We need to load our clean dataset exported from the previous notebook.

In [2]:
# load dataset
df_primary = pd.read_csv('data/data_v1.csv')

In [3]:
# check data
df_primary.head()

Unnamed: 0,Suburb,Address,Rooms,Type,Price,Method,SellerG,Date,Distance,Postcode,Bathroom,Car,Landsize,BuildingArea,YearBuilt,CouncilArea,Lattitude,Longtitude,Regionname,Propertycount
0,Abbotsford,68 Studley St,2,h,,SS,Jellis,3/09/2016,2.5,3067.0,1.0,1.0,126.0,,,Yarra City Council,-37.8014,144.9958,Northern Metropolitan,4019.0
1,Abbotsford,85 Turner St,2,h,1480000.0,S,Biggin,3/12/2016,2.5,3067.0,1.0,1.0,202.0,,,Yarra City Council,-37.7996,144.9984,Northern Metropolitan,4019.0
2,Abbotsford,25 Bloomburg St,2,h,1035000.0,S,Biggin,4/02/2016,2.5,3067.0,1.0,0.0,156.0,79.0,1900.0,Yarra City Council,-37.8079,144.9934,Northern Metropolitan,4019.0
3,Abbotsford,18/659 Victoria St,3,u,,VB,Rounds,4/02/2016,2.5,3067.0,2.0,1.0,0.0,,,Yarra City Council,-37.8114,145.0116,Northern Metropolitan,4019.0
4,Abbotsford,5 Charles St,3,h,1465000.0,SP,Biggin,4/03/2017,2.5,3067.0,2.0,0.0,134.0,150.0,1900.0,Yarra City Council,-37.8093,144.9944,Northern Metropolitan,4019.0


In [4]:
#create copy of dataframe
df = df_primary.copy()

### Check for null values

We need to assess how many null values are present in each column in order to fix the issue. If the values are low we can straight away remove them, if not we can fill them by various measures of centrality (mean, mediam, mode) or by any othe means. But first of all we need to carefully analyze it.

In [5]:
def nullvalper(dataframe):
    res = {'col':[],'val':[]}
    for column in dataframe.columns:
        if dataframe[column].isnull().any() == True:
            print("{:<15} : {:<6}items, accounts {:.4f}%".format(
                column,dataframe[column].isnull().sum(),dataframe[column].isnull().sum()
                /len(dataframe[column])*100))

In [6]:
# check null percentage
nullvalper(df)

Price           : 7594  items, accounts 21.8344%
Distance        : 1     items, accounts 0.0029%
Postcode        : 1     items, accounts 0.0029%
Bathroom        : 8226  items, accounts 23.6515%
Car             : 8726  items, accounts 25.0891%
Landsize        : 11790 items, accounts 33.8988%
BuildingArea    : 21115 items, accounts 60.7102%
YearBuilt       : 19304 items, accounts 55.5032%
CouncilArea     : 3     items, accounts 0.0086%
Lattitude       : 7976  items, accounts 22.9327%
Longtitude      : 7976  items, accounts 22.9327%
Regionname      : 3     items, accounts 0.0086%
Propertycount   : 3     items, accounts 0.0086%


We will use measurement of centrality (mean, median, mode) to fill the null values.

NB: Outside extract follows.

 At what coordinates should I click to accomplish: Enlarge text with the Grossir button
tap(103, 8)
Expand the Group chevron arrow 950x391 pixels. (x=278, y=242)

#### Fill using meaurement of centrality

The most suitable way to __fill__ in the __null values__ for __Price, Landsize, Distance, BuildingArea, Lattitude, Longtitude and YearBuilt__ with __median__.

In [7]:
df['Price']= df['Price'].fillna(df['Price'].median())
df['Landsize']= df['Landsize'].fillna(df['Landsize'].median())
df['Distance'] = df['Distance'].fillna(df['Distance'].median())
df['BuildingArea']= df['BuildingArea'].fillna(df['BuildingArea'].median())
df['Lattitude']= df['Lattitude'].fillna(df['Lattitude'].median())
df['Longtitude']= df['Longtitude'].fillna(df['Longtitude'].median())
df['YearBuilt']= df['YearBuilt'].fillna(df['YearBuilt'].median())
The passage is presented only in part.